The purpose of the Compensation Committee (the “Committee’’) of the Board of Directors (the “Board’’) of NF Energy Saving Corporation (“NFES’’) is to assist the Board in carrying out its responsibilities with respect to:
 
 
·
Oversight of the development, implementation, and effectiveness of NFES’s compensation philosophy, policies, and strategies which are designed to support the business objectives of NFES by attracting, retaining, rewarding, and motivating the technical and entrepreneurial skills and talent needed to achieve those objectives.
 
 
·
Oversee and assure regulatory compliance and reporting requirements with respect to compensation or related matters.
 
II. 
COMMITTEE MEMBERSHIP
 
The Committee shall be comprised of at least two members of the Board, each of whom shall serve for such term or terms as the Board may determine, and shall be “independent’’ according to the listing standards of the NYSE AMEX (“AMEX”) and the rules and regulations of the Securities and Exchange Commission (“SEC”), as amended from time to time.
 
Notwithstanding the preceding paragraph, if the Committee is comprised of at least three members, one member of the Board who is not defined as “independent,” and is not a current officer or employee or an immediate family member of such person, may be appointed to the Committee, if the Board determines that it is an exceptional and limited circumstance and that membership of such person on the Committee is required by the best interests of NFES and its shareholders, and the Board makes appropriate disclosure in the next annual meeting proxy statement (or in the next annual report of NFES on SEC Form 10-K or equivalent) subsequent to such determination, concerning the nature of the relationship and the reasons for that determination.

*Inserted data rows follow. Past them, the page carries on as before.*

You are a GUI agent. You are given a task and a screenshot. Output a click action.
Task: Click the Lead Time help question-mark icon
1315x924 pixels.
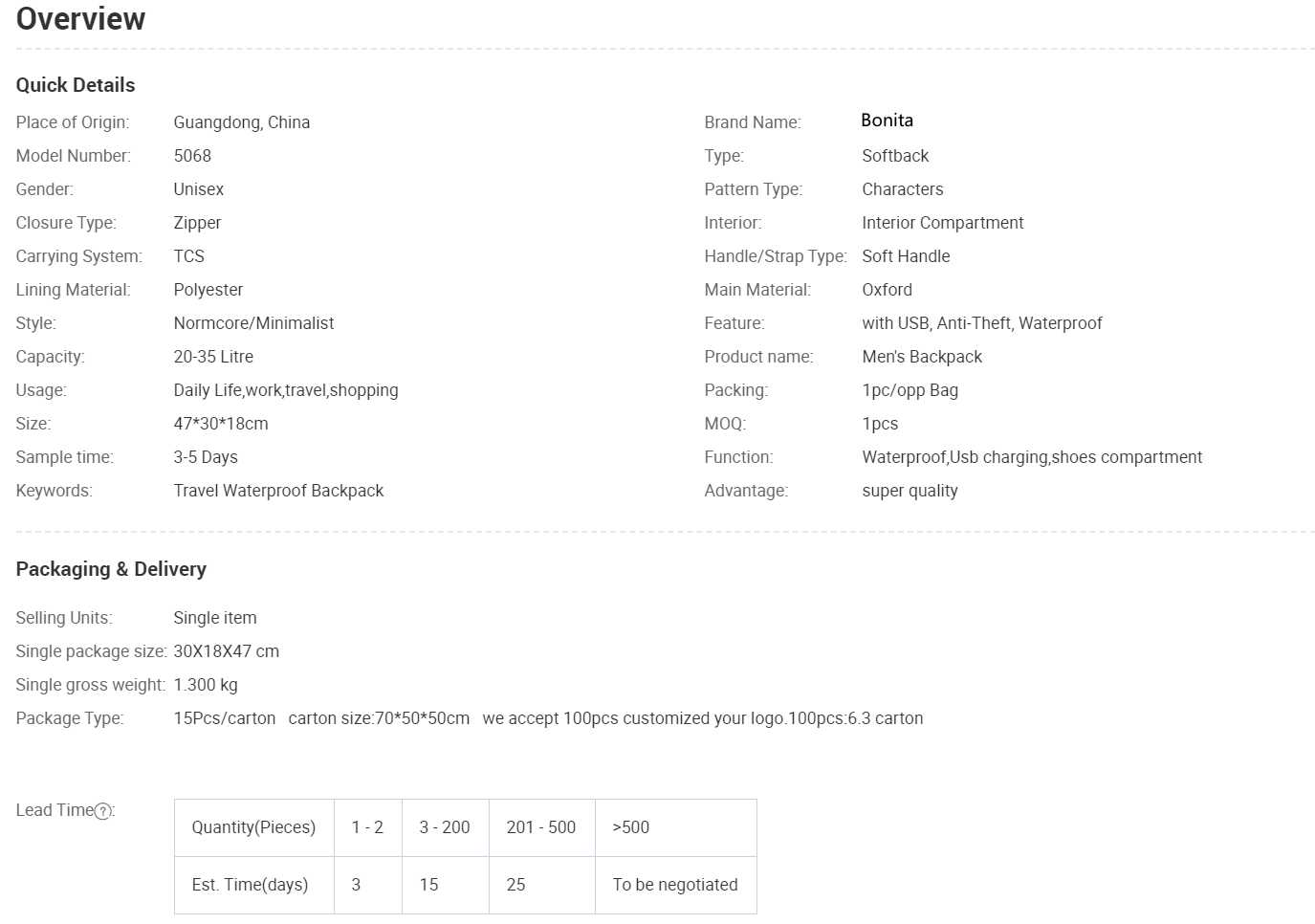(103, 811)
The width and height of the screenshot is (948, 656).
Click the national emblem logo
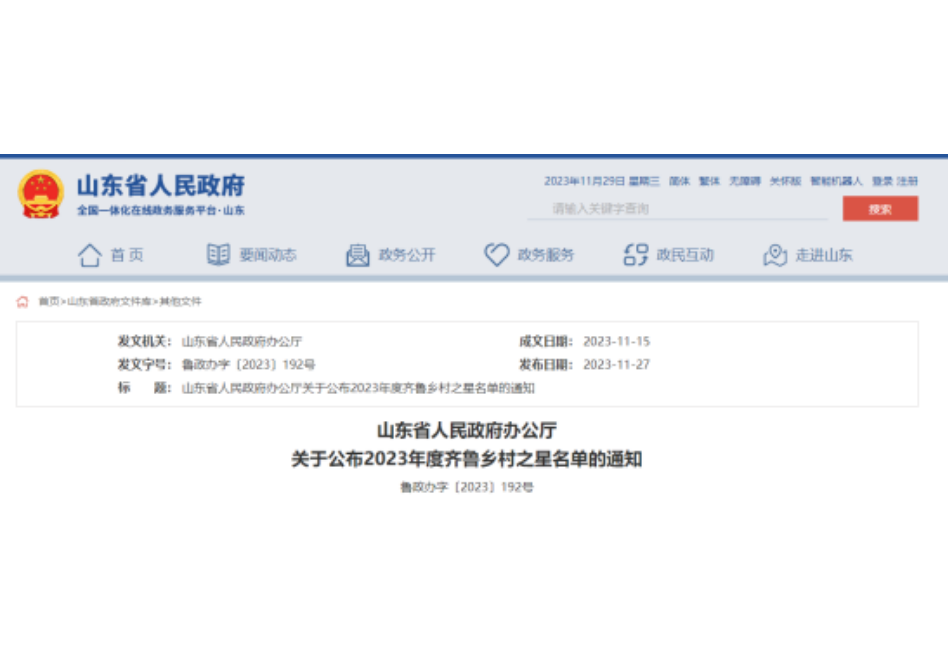click(40, 194)
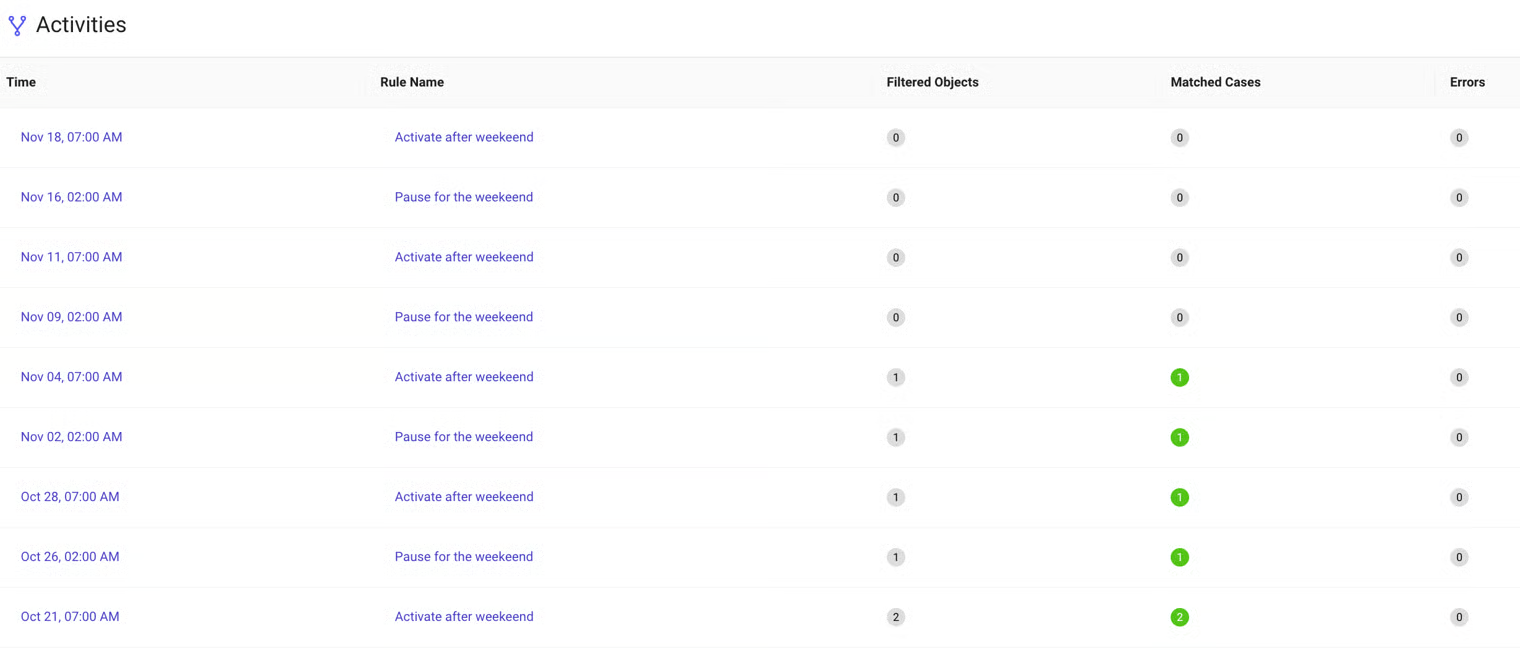Click green matched cases badge showing 2
The width and height of the screenshot is (1520, 650).
click(x=1179, y=617)
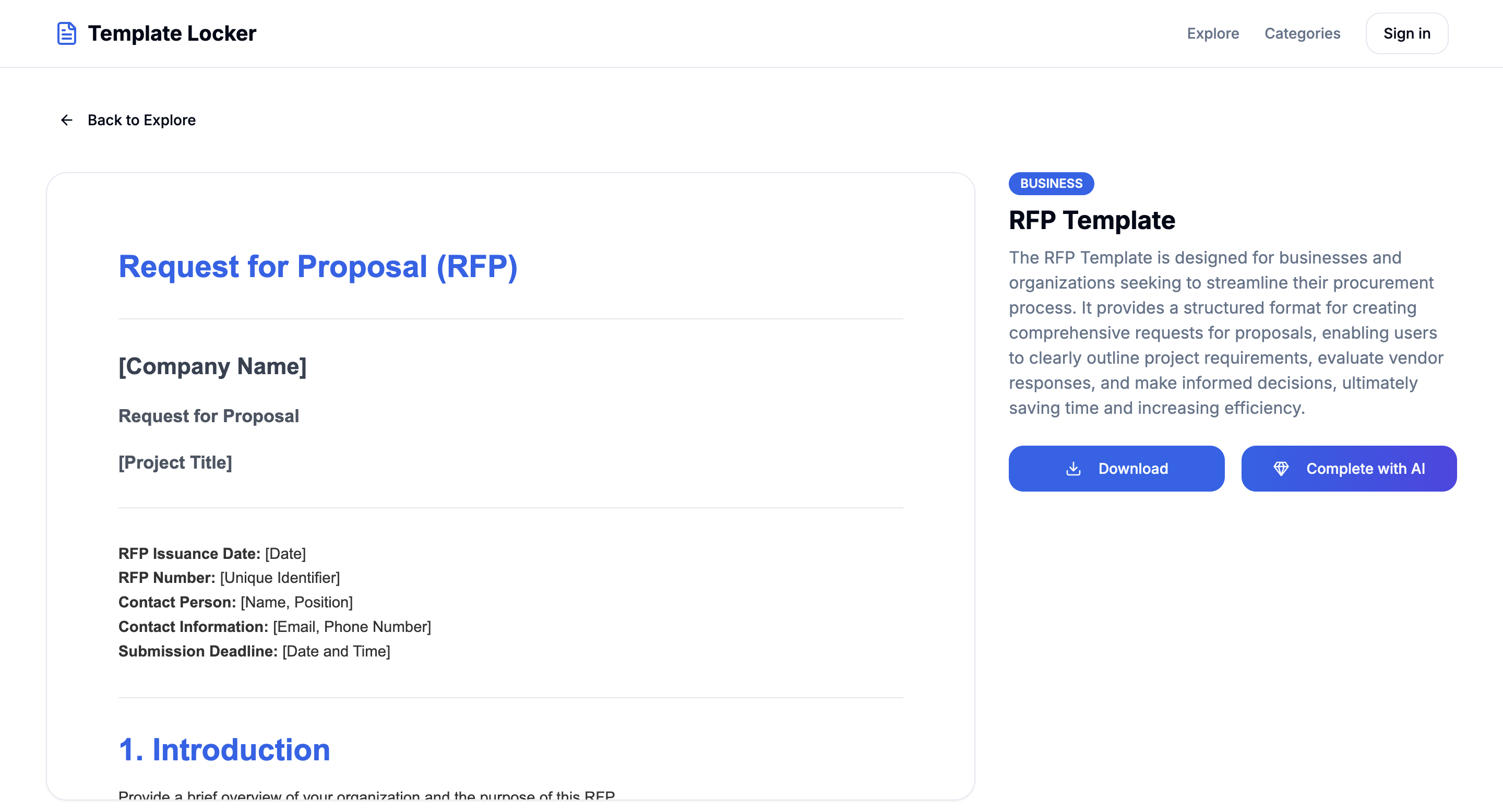Click the Sign in button

point(1406,33)
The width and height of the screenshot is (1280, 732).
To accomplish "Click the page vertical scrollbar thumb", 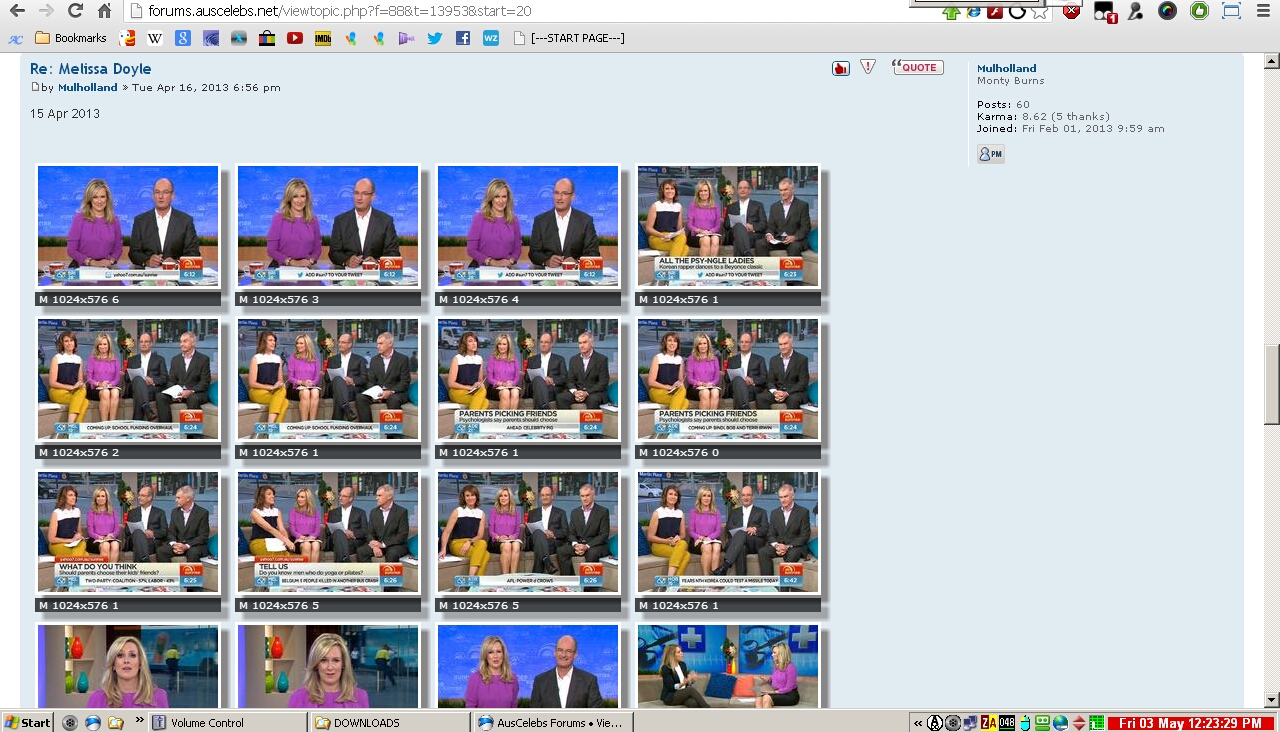I will [1271, 385].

A member of the Board appointed to the Committee pursuant to this exception may not serve for in excess of two years.
 
Unless a chair is elected by the Board, the members of the Committee shall designate a chair by majority vote of the full Committee membership.
 
Determinations of independence shall be made by the Board as the Board interprets such qualifications in its business judgment and in accordance with applicable law and regulation and SEC and AMEX rules and standards.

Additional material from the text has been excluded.